378 F3d 449 United States v. Blackthorne
378 F.3d 449
UNITED STATES of America, Plaintiff-Appellee,
Allen BLACKTHORNE, Defendant-Appellant.
United States Court of Appeals, Fifth Circuit.
July 15, 2004.
Joseph H. Gay, Jr. and Richard L. Durbin, Jr. (argued), Asst. U.S. Attys., San Antonio, TX, for U.S.
David L. Botsford (argued), Law Office of David L. Botsford, Austin, TX, for Blackthorne.
Appeal from the United States District Court for the Western District of Texas.
Before SMITH, WIENER and BENAVIDES, Circuit Judges.
JERRY E. SMITH, Circuit Judge:
Allen Blackthorne appeals the denial of his second rule 33 motion seeking a new trial on the basis of newly discovered evidence. Cf. Fed.R.Civ.P. 33. Because the evidence is immaterial to Blackthorne's guilt or innocence, we affirm.
Blackthorne was convicted and sentenced to two life sentences for conspiring to commit interstate murder-for-hire, a violation of 18 U.S.C. § 1958, and for causing another to commit interstate domestic violence, a violation of 18 U.S.C. § 2261(a)(1) and 2(b). Both charges were in connection with the 1997 murder of Blackthorne's ex-wife, Sheila Bellush, at her home in Florida.1
The facts underlying Blackthorne's conviction are set forth at length in our prior opinion, so we do not repeat them here. Briefly stated, the government's theory of the case (as supported by the evidence) is that Blackthorne and Danny Rocha, a bookie and golf companion, conspired to arrange the hired murder of Bellush. Using Blackthorne's money and Rocha's criminal contacts, they were able to secure the involvement of Sammy Gonzales and Joey del Toro — the latter of whom traveled from Texas to Florida and murdered Bellush in her home. Blackthorne, in contrast, maintains that he is innocent, that the murder was part of a conspiracy to blackmail him, and that he was implicated in the murder only to reduce the conspirators' culpability once the blackmail efforts failed.

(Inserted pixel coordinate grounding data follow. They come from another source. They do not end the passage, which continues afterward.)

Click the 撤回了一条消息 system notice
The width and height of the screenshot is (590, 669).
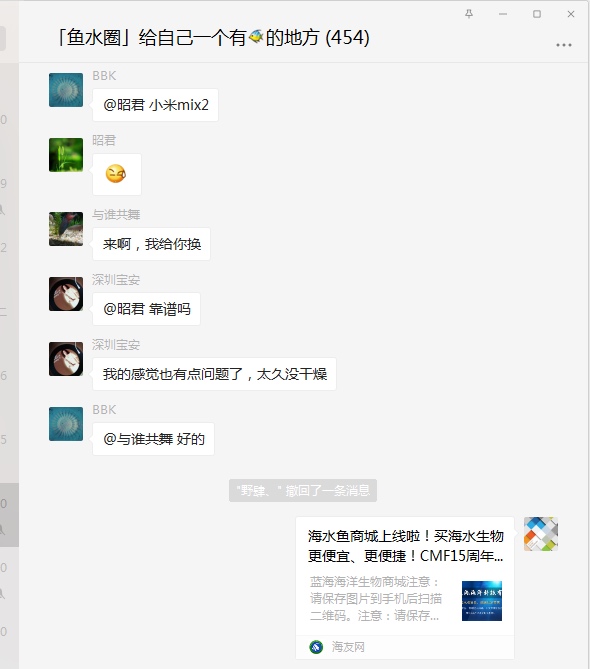point(303,490)
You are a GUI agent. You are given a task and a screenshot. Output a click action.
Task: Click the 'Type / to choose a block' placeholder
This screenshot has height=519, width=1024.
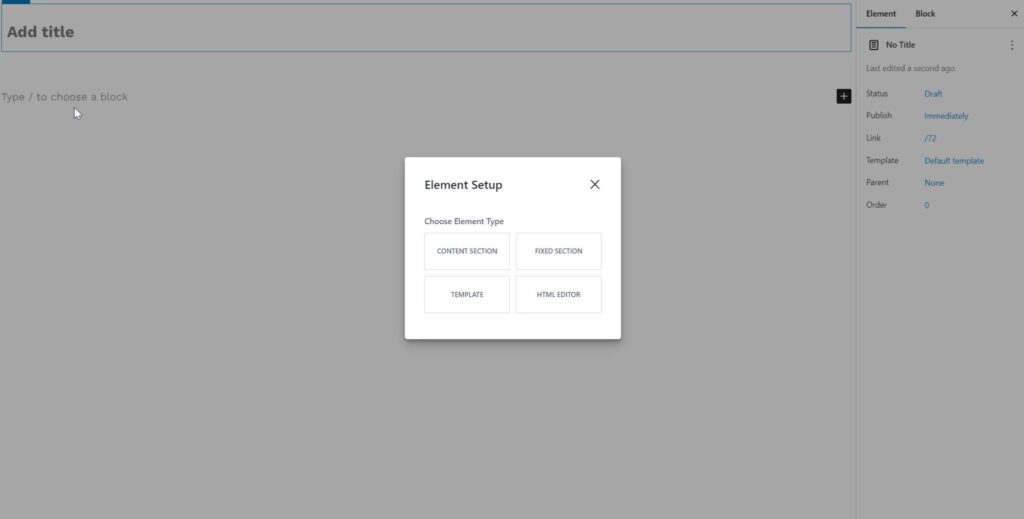tap(65, 97)
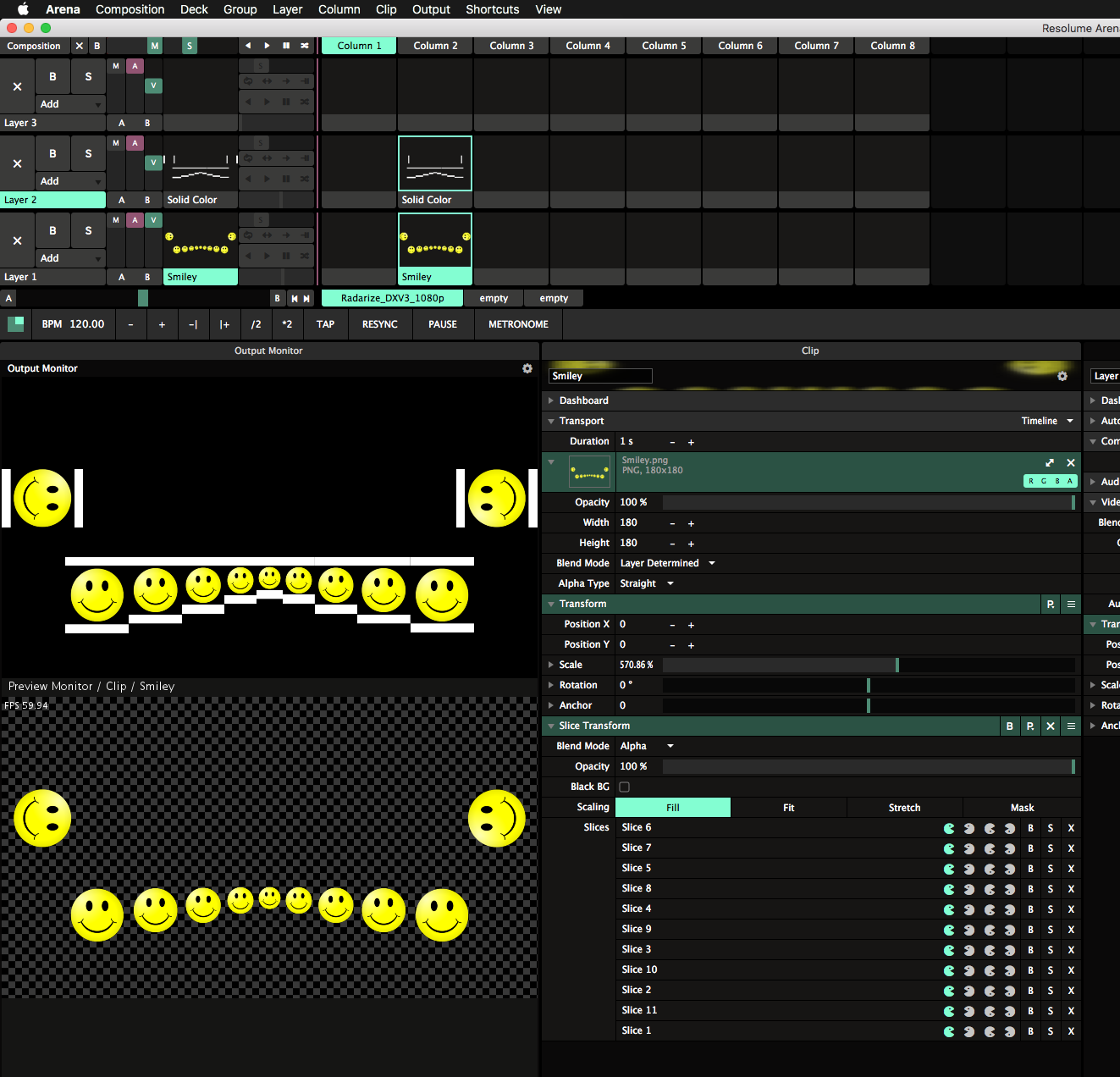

The government proved its case in partial reliance on the testimony of Gonzales and Rocha, but neither side called del Toro to testify. Blackthorne relies on that fact to argue that statements del Toro made in a recent civil deposition constitute newly discovered evidence favorable to the defense. Blackthorne raised those arguments in a rule 33 motion, which the district court denied without holding an evidentiary hearing.
We review the denial of a motion for new trial only for abuse of discretion. United States v. Gresham, 118 F.3d 258, 267 (5th Cir.1997). Such motions are not favored and are viewed with great caution. Id.; see also United States v. Jaramillo, 42 F.3d 920, 924 (5th Cir.1995).
This court applies the "Berry" rule to motions for a new trial on the basis of newly discovered evidence. United States v. Freeman, 77 F.3d 812, 816 (5th Cir.1996) (citing Berry v. Georgia, 10 Ga. 511 (1851)). To receive a new trial, Blackthorne must show
(1) that the evidence is newly discovered and was unknown to him at the time of trial; (2) that the failure to discover the evidence was not due to his lack of diligence; (3) that the evidence is not merely cumulative, but is material; and (4) that the evidence would probably produce an acquittal.
Gresham, 118 F.3d at 267. "Unless all four elements are satisfied, the motion for new trial must be denied." Id.
The evidence Blackthorne relies on is immaterial to his guilt or innocence. It therefore cannot form the basis for a new trial.2 Id. at 267-68.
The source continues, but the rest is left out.